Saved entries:
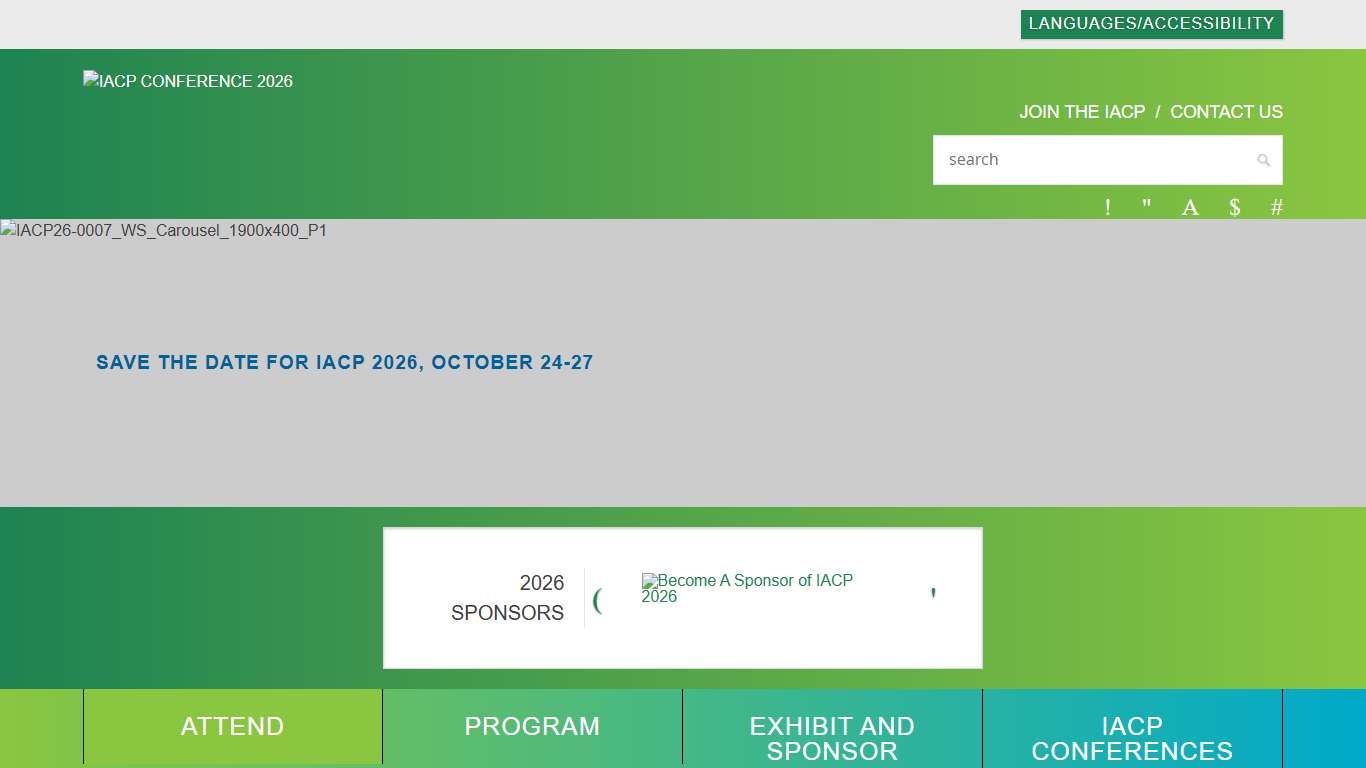Open IACP CONFERENCES

pos(1131,739)
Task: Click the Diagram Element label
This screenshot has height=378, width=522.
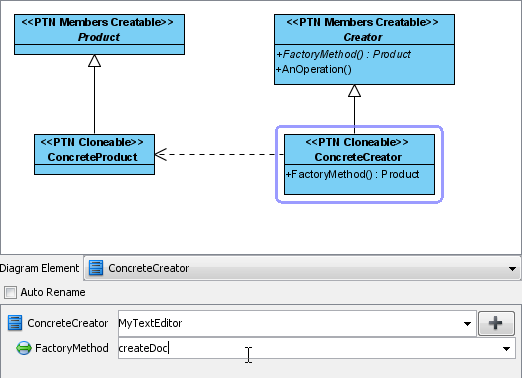Action: click(39, 268)
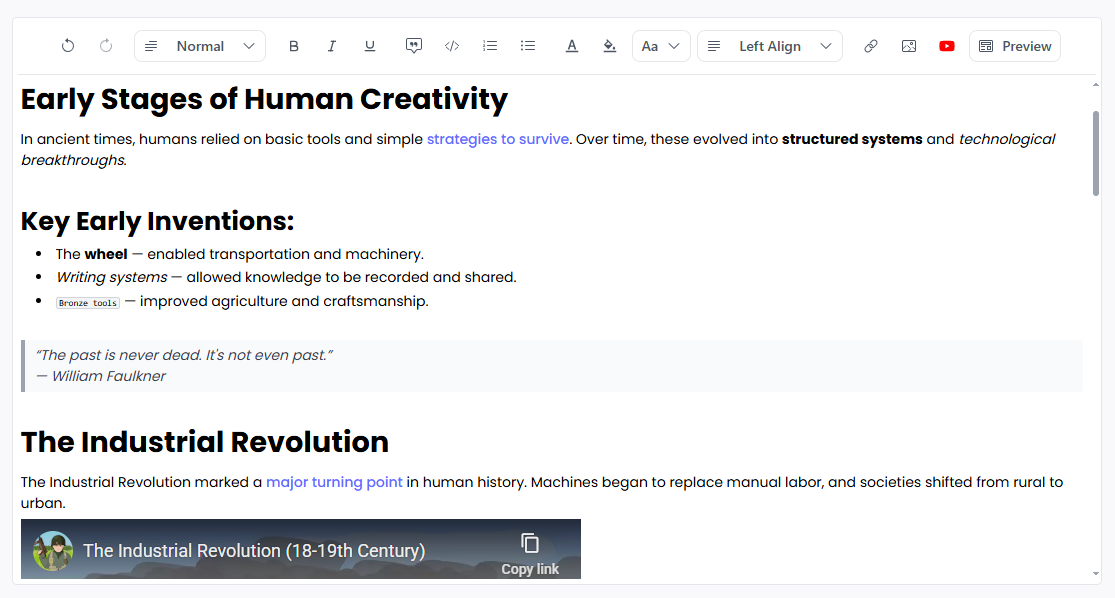Open the Aa text case dropdown

point(661,45)
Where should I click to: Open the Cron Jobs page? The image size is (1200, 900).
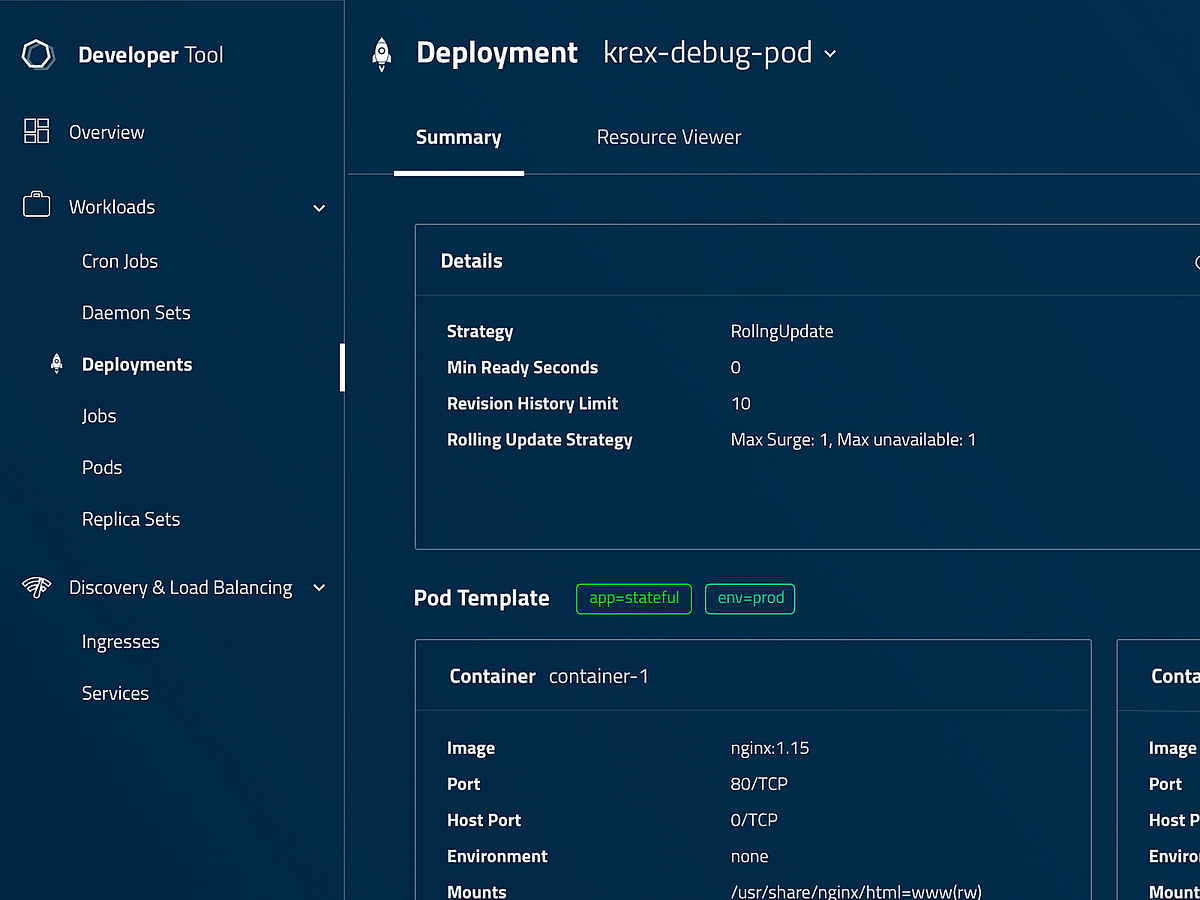click(x=119, y=261)
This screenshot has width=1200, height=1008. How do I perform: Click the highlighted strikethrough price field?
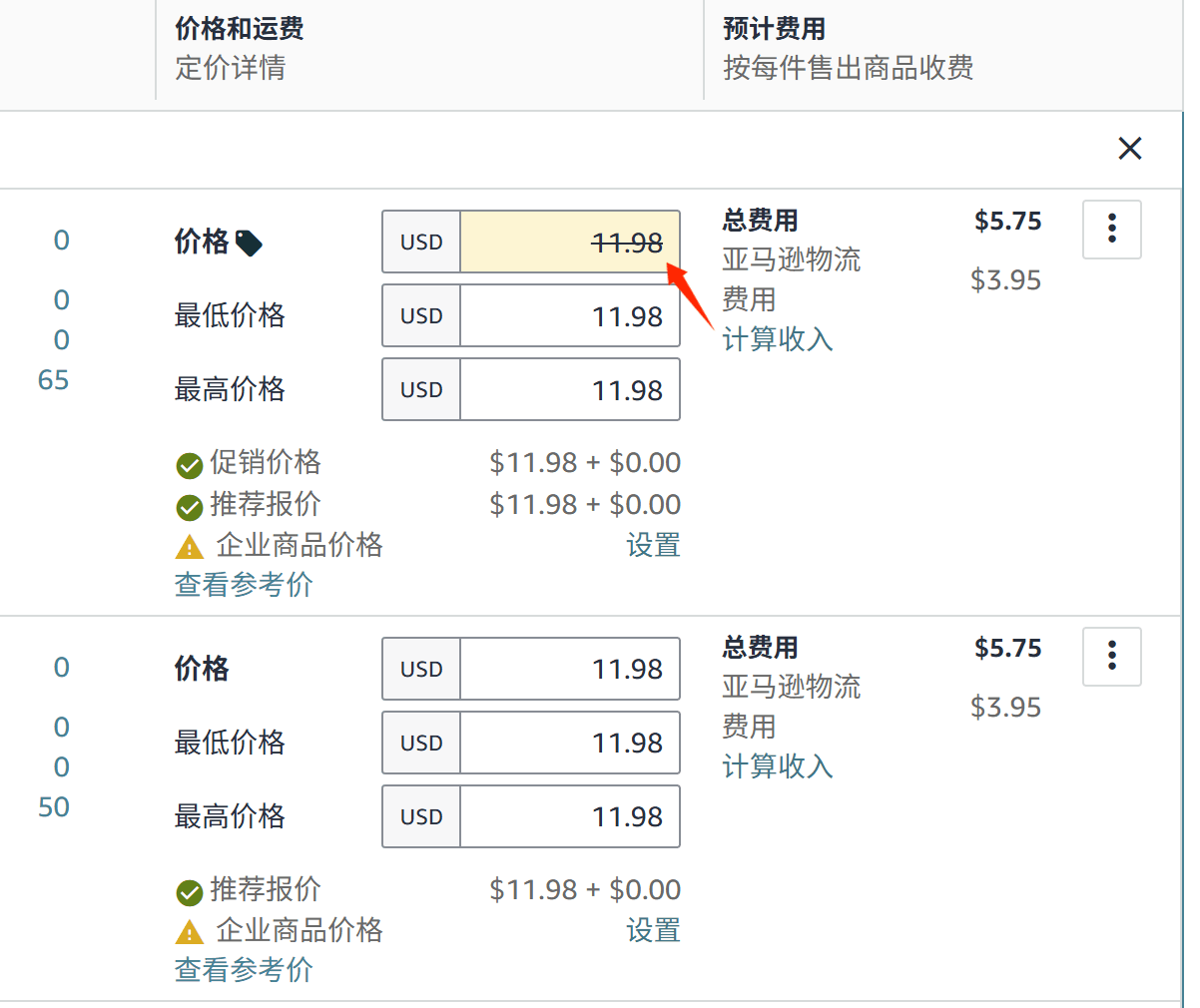[x=569, y=242]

_What to do:_ The copy should hold exactly the lines from the line containing "This screenshot has width=1200, height=1008." through the last line of the records, both included, and no pictures or other lines.

_Output of the exercise:_
This screenshot has width=1200, height=1008. How do I perform: Click the highlighted strikethrough price field?
[x=569, y=242]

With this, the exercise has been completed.